■ Dataset entries:
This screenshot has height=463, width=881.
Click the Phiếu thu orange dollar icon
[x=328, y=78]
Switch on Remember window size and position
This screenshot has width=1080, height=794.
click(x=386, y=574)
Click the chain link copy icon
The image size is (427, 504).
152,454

--

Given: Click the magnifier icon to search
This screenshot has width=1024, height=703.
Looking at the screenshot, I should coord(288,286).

■ How to complete this task:
Within the data above, the lines from the one with "This screenshot has height=463, width=881." to the one with "Switch on Remember window size and position" must be repeated exactly; no other line belongs in the answer.

■ Response box:
This screenshot has height=463, width=881.
Click the Phiếu thu orange dollar icon
[x=328, y=78]
Switch on Remember window size and position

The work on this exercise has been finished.